And obviously there was Hornblower, the Swiss filmmaker Yauch had created and was directing under that name even before I met him. He was a Swiss filmmaker who always wore lederhosen and was a very avant garde, abstract thinker who spoke in half nonsense. That Hornblower character popped up many times.
One time when we were at the MTV Video Awards and we lost an award to REM Yauch was in full Hornblower regalia, red-headed and a Swiss man in lederhosen with a big curly mustache and one of those hats with a feather in it. When we lost he stormed the stage and in a broken English with a Swedish accent attested to why we should’ve won the award but then turned it into how we had created all the ideas for Star Wars and went on this incredible rant. Michael Stipe was standing behind him going, “What the !@#$?”
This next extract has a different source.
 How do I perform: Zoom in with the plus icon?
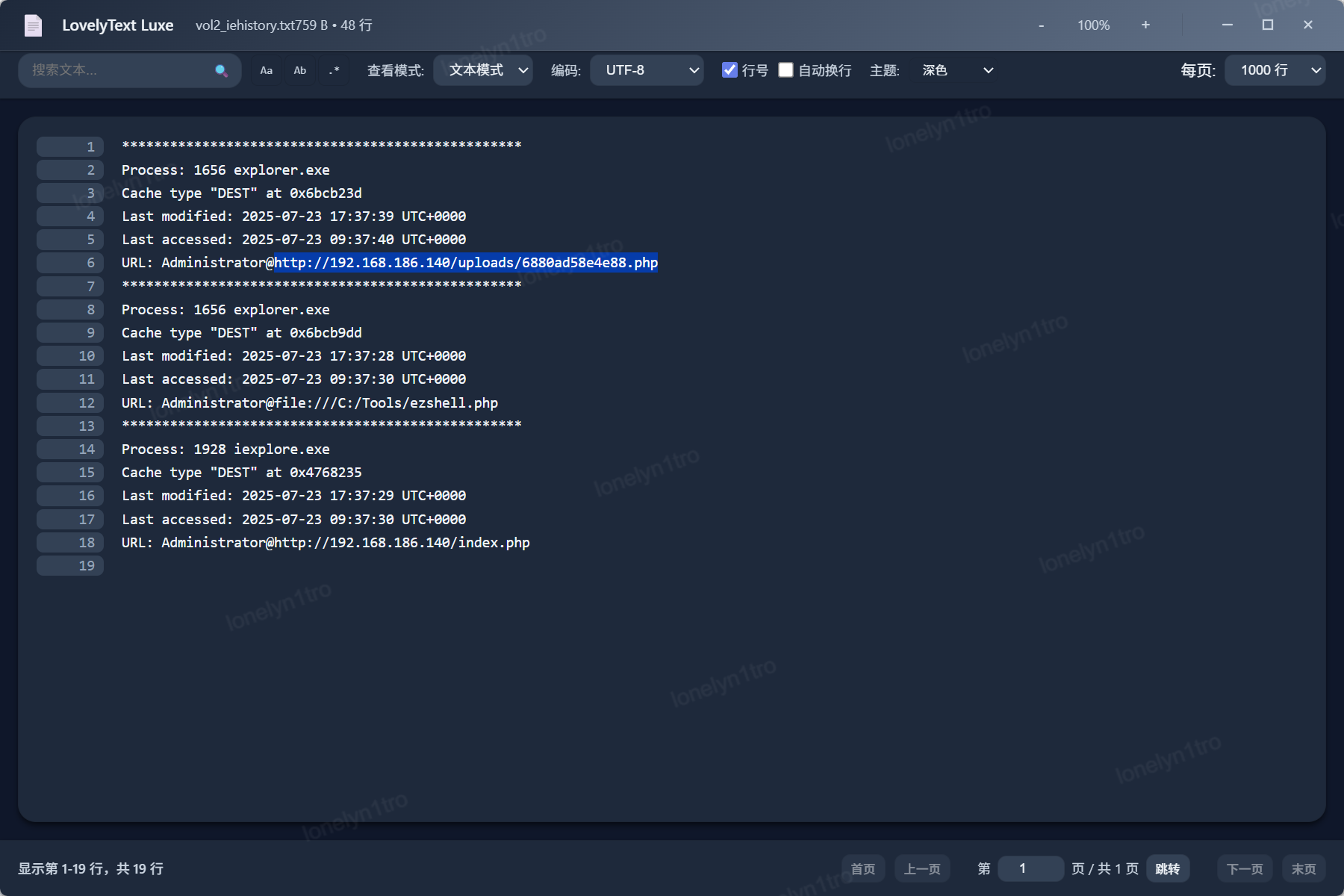(1145, 25)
It was live television and a lot of people used to watch these awards, so of course the producers took it really seriously, going “Who is this crazy person?” and throwing him out the back door while the talent wranglers were like rushing to try to get him because he had to go and change and perform in ten minutes and it was a huge scene between the security and the talent wranglers trying to get Nathaniel Hornblower back into the building.
What was it like working with Adam and (Yauch’s co-founded film company) Oscilloscope on Tell Them Anything You Want?
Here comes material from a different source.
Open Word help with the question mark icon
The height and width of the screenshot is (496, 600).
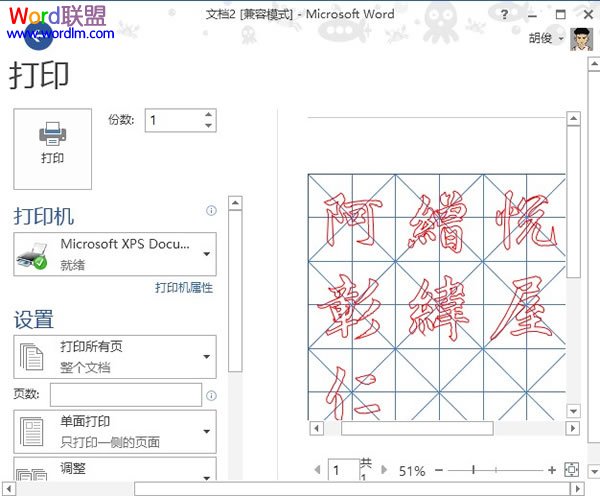click(505, 15)
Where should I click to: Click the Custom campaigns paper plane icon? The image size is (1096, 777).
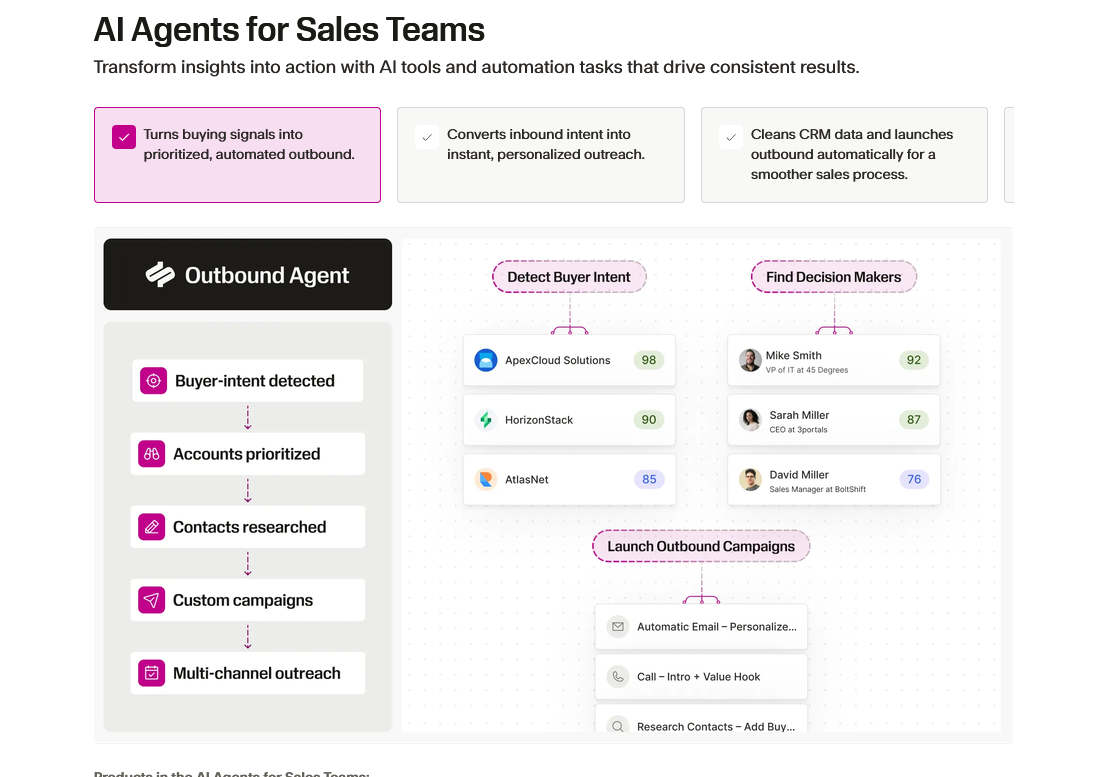coord(152,600)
It was perfect. Yauch and I had wanted to do stuff together since he had started the company a couple years before that so we were always trying to figure out what to do. I’d been around the company a lot anyway just because I’d go over to visit and the studio was on the same floor across the hall. 
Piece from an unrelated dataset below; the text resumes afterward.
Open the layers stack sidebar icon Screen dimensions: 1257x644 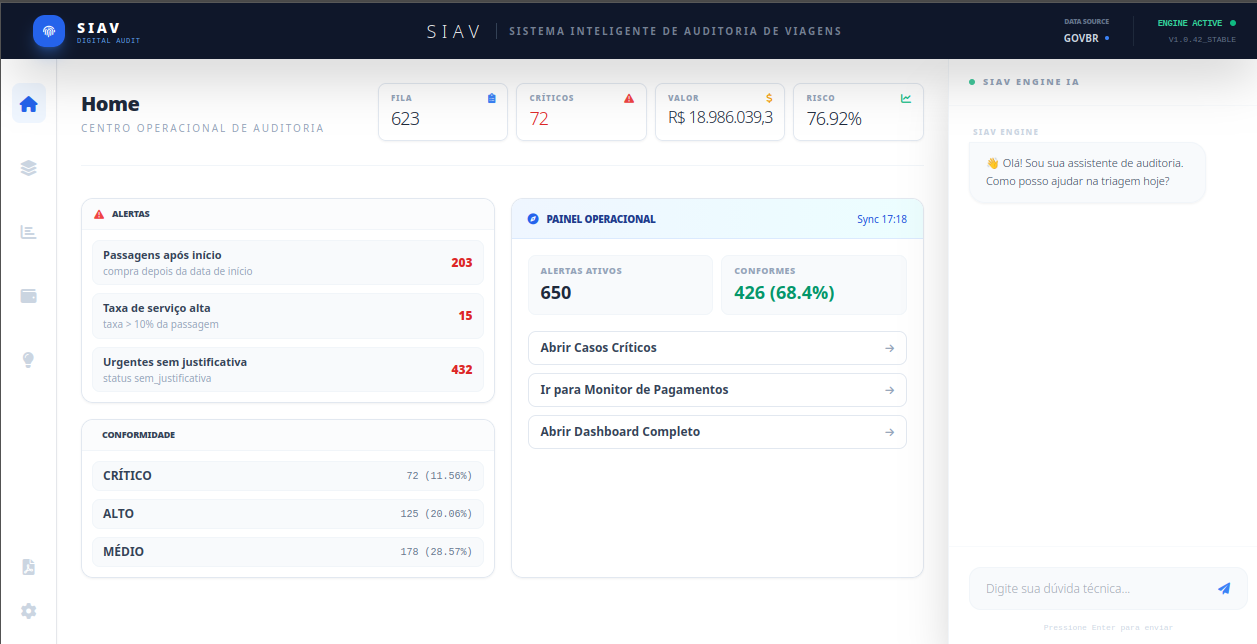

Oscilloscope always felt like an indie record label form the early 90s. There was no corporate boss at all, it was run by people who loved movies and loved indie film. They were all young and it was just this office that felt like it hadn’t been touched since 1950, it looked like a 50s wood-panel detective agency. It was this old, old building on a canal.
I’d always wanted to do something with them so when we wanted to do this Maurice [Sendak] thing, I asked Yauch and he loved Maurice, too. So it seemed like this perfect thing. For me, both Yauch and Maurice were these big influences on me and big parts of my life, both creatively and personally, so it just seemed so perfect that it worked out that way with Oscilloscope.
Working with him was effortless, there were no battles. I think it comes from Yauch being an artist and a musician and having worked with labels for so long. When a filmmaker makes something that’s personal to them, everything that comes out of that needs to come from what feels right for the film. Their packaging was always beautiful and their press releases were more absurdist than anything else. Yauch always wrote them and he gave you the facts, but barely. Mostly it was just ridiculous. It was just a company that didn’t take itself seriously and it was fun to be around and to work with.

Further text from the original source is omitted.